Murthy acredita ser possível eliminar a politização do tema, que tem dividido os legisladores, e substituí-la por informações sobre as consequências, com dados.
Aqueles que são a favor de um uso mais seguro das armas mostraram-se otimistas com o anúncio, que eles enxergam como um passo para mudar a opinião pública sobre o assunto.
"Essa não é uma questão política", disse Chethan Sathya, diretor do Centro de Prevenção da Violência Armada da Northwell Health, à BBC. "Trata-se de comunidades mais seguras, segurança no uso de armas e prevenção da violência".
Sathya acredita que o relatório "legitima" um debate sobre a utilização de recursos de pesquisa e de saúde pública para resolver o problema com soluções de saúde pública.
"Precisamos de uma política e de uma estratégia com muitas nuances diferentes para podermos abordar essa questão de uma forma que faça sentido para todos os americanos".
Um grande passo está relacionado a reconhecer a magnitude do problema, diz o relatório.

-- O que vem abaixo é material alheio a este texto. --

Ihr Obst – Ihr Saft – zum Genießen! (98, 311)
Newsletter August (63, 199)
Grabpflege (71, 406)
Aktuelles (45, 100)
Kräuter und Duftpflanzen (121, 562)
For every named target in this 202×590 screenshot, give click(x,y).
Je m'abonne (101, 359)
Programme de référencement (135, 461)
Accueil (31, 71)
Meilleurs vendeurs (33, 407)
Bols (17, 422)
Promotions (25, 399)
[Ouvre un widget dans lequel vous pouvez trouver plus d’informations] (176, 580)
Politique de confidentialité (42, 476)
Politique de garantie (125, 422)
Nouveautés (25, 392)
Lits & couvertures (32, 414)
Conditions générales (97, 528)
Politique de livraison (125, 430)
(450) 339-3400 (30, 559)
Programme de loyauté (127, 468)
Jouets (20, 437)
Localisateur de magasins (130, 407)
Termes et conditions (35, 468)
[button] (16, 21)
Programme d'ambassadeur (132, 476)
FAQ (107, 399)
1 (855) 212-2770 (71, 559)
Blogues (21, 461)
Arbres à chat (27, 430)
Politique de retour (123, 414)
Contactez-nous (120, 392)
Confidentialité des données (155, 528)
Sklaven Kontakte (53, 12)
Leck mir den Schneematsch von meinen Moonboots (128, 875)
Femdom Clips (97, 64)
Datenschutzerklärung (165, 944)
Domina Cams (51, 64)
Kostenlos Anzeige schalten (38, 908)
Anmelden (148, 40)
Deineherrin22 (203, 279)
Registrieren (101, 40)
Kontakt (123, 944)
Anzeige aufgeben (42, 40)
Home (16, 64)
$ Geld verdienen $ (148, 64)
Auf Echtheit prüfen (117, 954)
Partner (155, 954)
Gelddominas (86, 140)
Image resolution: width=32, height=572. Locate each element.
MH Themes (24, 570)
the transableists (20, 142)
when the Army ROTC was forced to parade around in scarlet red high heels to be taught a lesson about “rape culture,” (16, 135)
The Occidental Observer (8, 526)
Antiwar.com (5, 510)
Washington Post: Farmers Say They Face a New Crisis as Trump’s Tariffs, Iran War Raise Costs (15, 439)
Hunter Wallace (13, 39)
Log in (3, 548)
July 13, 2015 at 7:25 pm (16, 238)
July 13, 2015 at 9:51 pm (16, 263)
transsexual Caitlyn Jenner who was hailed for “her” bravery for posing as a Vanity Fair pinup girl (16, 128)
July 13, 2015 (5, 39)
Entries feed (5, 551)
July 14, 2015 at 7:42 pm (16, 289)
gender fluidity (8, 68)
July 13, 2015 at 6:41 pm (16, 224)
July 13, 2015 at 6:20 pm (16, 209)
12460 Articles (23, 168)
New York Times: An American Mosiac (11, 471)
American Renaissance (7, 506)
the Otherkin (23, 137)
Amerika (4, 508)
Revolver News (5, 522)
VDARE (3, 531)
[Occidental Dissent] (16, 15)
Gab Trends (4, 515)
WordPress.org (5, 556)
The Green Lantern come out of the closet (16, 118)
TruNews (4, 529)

Embora dez grandes associações médicas nacionais tenham endossado o relatório de Murthy, a reação de grupos conservadores não foi positiva.
Em suas contas em redes sociais, a Associação Nacional do Rifle, a mais poderosa entidade lobista nos Estados Unidos a favor da comercialização e posse de armas, respondeu ao que chamou de "uma extensão da guerra do governo Biden contra os proprietários de armas que cumprem a lei".